I had expected her to dress provocatively for this tryst, but she wore a modest stola belted under the breasts and at the waist, clasped at her shoulders with silver fibulae. The fabric was silk, full enough to drape over her in many folds. I imagined her maid had spent much time setting every pleat exactly. The tunic beneath bunched over the top of the stola, hiding her breasts.
A wig of tall dark curls arched up from Severina’s forehead, her own hair pulled sleekly back behind it, a few curls of it drooping to her neck. No different from what any Roman matron would wear to a formal dinner.

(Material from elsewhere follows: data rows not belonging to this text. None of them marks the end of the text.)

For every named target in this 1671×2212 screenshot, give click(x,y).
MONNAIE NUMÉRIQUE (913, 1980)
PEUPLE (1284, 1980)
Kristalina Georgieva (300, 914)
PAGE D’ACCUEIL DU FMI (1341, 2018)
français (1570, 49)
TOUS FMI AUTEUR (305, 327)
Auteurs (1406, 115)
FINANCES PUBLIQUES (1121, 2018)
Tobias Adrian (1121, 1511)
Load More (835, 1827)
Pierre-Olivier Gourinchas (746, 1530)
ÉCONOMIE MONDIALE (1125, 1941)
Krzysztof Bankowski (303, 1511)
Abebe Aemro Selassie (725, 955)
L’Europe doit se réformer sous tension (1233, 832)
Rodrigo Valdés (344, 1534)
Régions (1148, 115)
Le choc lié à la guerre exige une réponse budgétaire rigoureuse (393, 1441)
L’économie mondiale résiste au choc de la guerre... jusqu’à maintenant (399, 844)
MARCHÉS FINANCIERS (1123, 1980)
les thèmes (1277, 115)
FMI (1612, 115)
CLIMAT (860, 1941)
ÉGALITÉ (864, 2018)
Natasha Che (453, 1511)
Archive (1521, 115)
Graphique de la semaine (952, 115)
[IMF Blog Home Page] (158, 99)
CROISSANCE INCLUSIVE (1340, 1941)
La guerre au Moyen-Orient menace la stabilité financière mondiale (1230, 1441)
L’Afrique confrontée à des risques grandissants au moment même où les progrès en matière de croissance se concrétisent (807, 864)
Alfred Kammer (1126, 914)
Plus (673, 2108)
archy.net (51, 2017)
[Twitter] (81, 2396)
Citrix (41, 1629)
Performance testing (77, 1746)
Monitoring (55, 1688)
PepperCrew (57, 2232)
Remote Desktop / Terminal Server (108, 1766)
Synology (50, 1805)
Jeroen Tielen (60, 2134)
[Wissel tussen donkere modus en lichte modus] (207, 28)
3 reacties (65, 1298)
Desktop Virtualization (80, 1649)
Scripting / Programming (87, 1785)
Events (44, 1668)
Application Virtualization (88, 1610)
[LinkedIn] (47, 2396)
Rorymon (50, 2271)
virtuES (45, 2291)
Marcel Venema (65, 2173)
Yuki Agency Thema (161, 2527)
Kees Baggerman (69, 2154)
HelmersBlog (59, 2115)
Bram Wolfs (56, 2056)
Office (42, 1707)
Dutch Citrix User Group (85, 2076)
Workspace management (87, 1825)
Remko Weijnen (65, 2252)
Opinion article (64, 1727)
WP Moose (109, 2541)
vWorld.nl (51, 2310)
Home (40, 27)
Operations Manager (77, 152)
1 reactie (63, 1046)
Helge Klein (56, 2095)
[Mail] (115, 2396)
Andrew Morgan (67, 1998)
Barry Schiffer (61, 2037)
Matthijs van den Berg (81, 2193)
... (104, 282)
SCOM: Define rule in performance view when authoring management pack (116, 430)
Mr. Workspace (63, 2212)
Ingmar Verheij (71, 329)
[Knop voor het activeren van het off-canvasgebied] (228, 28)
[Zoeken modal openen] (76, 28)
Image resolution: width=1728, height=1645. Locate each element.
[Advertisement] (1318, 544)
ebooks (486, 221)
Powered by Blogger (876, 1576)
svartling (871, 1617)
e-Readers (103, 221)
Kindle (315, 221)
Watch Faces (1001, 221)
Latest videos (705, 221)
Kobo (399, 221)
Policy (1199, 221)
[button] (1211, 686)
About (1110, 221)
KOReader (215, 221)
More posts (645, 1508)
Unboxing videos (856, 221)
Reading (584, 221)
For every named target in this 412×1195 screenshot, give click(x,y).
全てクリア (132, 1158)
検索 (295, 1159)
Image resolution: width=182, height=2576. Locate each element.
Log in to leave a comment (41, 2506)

Severina waved away the two maids who’d followed her and faced me alone.
“You,” she said archly. Either she’d forgotten my name or did not think I deserved to be addressed by it. “Why have you eaten nothing? Do you believe my food tainted?”
I could not tell what was in her eyes. Did she taunt me? Or was she wary?
I rose from the couch and made a low bow to her. “I thought it rude to eat before you did, lady.”
“Oh.” She sounded pleased. “Sit. Do. You’re too tall for me to look up at. And eat.” Once I had reclined once more on the couch, she took up an apricot and held it to my lips.
There wasn’t much I could do but open my mouth. I saw the gleam of a lamp on the shaved head of her bodyguard and wondered if she’d have him beat me if I refused. I had confidence I could fight him, but then I’d be thrown out of the house and learn nothing.
I parted my lips. Severina slid the apricot into my mouth, brushing my tongue with her finger. She withdrew, and I chewed and swallowed.